Plus de pitié pour les PIGS

"Fini le laxisme à l'égard de l'Europe du Sud", annonce le quotidien de Varsovie Dziennik Gazeta Prawna au sujet du Portugal, de l'Italie, de la Grèce et de l'Espagne. Protégés par l'euro, ces pays, surnommés les PIGS, se sont souvent autorisés à mener des politiques économiques de courte vue, jugées irresponsables - la forte croissance de la zone euro dissimulant leurs problèmes structurels. Ainsi, le déficit actuel de la Grèce atteint 14% du PIB et celui du Portugal, 12%. Des coupes budgétaires drastiques et l'imposition d'une discipline financière semblent être la seule solution.

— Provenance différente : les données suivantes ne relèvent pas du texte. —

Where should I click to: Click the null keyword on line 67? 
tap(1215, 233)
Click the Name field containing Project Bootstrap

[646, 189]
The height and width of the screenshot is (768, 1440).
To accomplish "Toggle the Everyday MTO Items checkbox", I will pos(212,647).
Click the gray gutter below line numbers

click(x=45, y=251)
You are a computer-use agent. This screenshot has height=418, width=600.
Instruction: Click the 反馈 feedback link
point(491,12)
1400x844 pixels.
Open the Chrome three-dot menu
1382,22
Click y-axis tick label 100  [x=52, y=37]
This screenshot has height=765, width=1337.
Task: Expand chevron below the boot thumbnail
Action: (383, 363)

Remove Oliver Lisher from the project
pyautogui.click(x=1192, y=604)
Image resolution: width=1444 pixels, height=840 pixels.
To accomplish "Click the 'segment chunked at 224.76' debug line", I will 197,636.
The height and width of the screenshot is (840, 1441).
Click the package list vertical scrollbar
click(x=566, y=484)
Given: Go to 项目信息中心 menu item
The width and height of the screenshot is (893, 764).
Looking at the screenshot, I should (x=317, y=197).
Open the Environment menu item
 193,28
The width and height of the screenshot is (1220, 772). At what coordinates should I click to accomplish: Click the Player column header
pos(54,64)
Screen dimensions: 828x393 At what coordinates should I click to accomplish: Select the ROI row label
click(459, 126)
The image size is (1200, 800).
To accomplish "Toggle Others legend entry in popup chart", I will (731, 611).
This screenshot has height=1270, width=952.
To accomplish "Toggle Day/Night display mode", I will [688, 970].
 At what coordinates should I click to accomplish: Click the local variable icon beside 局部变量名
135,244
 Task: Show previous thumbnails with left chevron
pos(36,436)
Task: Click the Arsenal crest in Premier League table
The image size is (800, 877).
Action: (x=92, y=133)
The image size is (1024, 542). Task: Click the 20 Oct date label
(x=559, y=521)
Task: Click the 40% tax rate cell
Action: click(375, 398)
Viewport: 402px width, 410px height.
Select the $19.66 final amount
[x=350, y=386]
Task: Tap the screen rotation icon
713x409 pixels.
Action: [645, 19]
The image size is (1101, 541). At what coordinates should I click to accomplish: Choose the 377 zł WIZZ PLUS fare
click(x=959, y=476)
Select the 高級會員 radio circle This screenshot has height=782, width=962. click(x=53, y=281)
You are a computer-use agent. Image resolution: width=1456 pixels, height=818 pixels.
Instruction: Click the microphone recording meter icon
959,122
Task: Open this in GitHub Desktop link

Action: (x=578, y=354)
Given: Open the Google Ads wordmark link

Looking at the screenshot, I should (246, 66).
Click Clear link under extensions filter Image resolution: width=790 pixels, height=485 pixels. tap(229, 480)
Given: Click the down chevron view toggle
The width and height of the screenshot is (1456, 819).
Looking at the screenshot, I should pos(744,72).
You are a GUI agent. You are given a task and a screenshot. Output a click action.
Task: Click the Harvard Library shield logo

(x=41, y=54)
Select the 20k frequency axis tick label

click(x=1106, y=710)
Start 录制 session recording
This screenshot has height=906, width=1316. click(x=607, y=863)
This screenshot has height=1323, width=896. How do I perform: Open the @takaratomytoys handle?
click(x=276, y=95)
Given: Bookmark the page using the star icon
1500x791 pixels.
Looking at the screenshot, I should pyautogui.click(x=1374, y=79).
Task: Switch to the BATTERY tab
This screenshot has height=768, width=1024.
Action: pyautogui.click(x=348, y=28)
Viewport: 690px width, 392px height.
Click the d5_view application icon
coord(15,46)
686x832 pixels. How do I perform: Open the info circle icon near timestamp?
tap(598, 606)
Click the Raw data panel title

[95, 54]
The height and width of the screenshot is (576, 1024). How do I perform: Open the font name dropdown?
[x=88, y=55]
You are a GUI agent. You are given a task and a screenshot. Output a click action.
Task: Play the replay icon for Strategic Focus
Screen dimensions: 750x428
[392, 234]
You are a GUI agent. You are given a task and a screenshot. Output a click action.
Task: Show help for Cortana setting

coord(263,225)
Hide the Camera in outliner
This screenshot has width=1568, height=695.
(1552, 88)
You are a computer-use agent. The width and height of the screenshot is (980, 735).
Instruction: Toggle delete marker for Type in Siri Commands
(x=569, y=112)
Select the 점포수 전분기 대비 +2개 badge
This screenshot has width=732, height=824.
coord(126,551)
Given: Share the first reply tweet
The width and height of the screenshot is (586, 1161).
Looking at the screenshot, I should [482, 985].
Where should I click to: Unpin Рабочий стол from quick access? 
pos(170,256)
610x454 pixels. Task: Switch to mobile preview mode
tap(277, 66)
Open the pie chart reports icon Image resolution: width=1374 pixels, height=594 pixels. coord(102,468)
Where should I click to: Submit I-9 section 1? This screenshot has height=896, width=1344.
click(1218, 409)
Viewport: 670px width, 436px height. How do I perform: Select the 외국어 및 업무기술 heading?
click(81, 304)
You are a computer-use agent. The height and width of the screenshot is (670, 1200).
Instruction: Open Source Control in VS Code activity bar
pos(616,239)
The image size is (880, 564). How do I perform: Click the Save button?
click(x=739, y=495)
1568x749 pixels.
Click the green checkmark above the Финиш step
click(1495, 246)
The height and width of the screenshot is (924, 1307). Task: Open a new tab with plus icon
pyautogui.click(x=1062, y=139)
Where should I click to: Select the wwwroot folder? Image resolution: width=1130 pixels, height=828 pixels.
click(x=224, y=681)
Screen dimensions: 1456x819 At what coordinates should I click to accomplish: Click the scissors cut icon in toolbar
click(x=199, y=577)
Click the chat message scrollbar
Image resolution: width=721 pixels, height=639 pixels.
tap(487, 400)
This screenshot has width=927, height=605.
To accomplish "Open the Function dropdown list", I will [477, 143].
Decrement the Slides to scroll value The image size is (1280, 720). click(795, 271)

Mais cela risque de retarder encore leur sortie de la récession, observe le quotidien. L'Espagne est confrontée à une situation particulièrement difficile : sa dette publique s'élève à 67% du PIB et l'endettement des consommateurs atteint 177% du PIB. A ces chiffres catastrophiques, s'ajoutent ceux du chômage, vertigineux : 45% des Espagnols âgés de moins de 27 sont chômeurs. Selon Hugo Brady du Centre for European Reform (CER) basé à Londres, après des années de prospérité, ces pays du sud de l'Europe devraient bientôt être devancés par plusieurs nouveaux pays membres.